-- Start --

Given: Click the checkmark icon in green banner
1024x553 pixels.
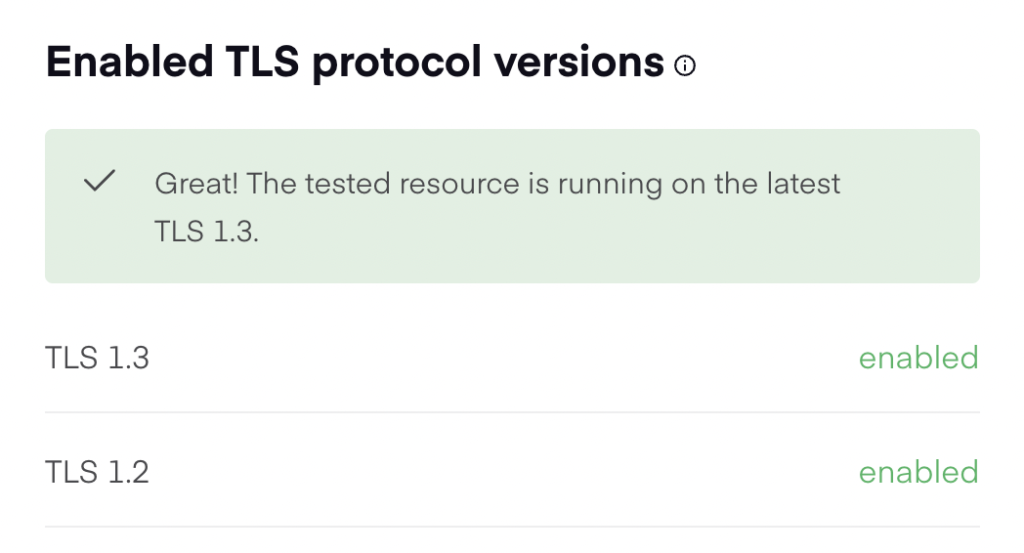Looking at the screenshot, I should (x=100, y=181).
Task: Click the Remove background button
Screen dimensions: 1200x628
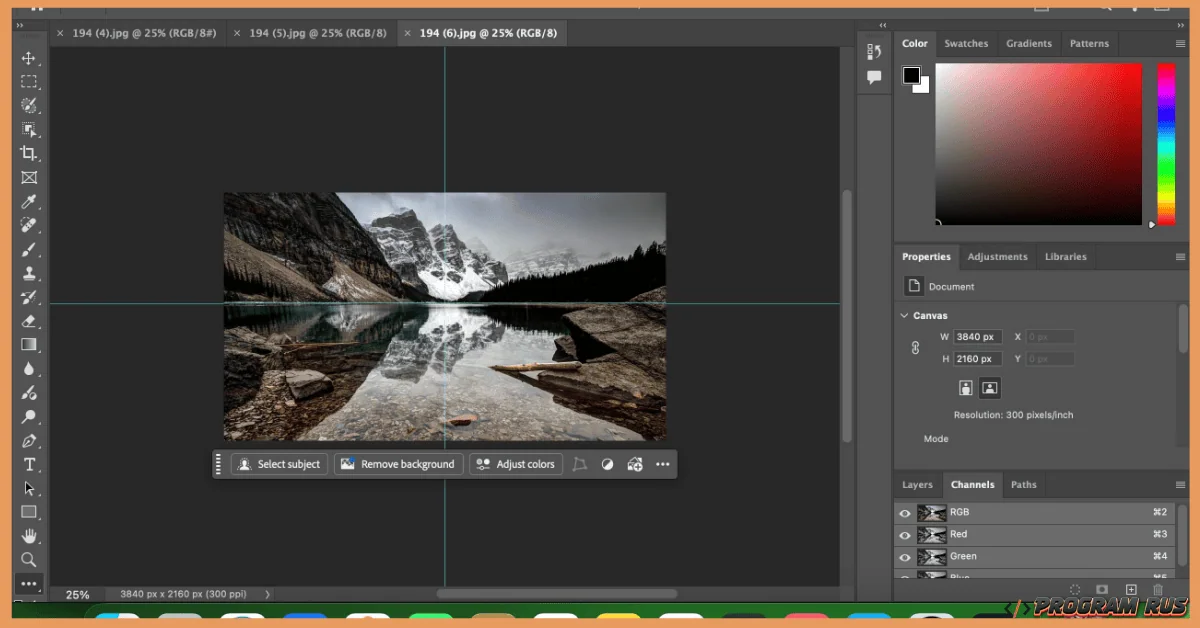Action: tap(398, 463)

-- End --

— What is being asked —
Copy out every line of the records above word for word, leaving out the pictures.

— Finished exercise —
Given: Click the checkmark icon in green banner
1024x553 pixels.
Looking at the screenshot, I should (x=100, y=181).
Task: Click the Remove background button
Screen dimensions: 1200x628
Action: tap(398, 463)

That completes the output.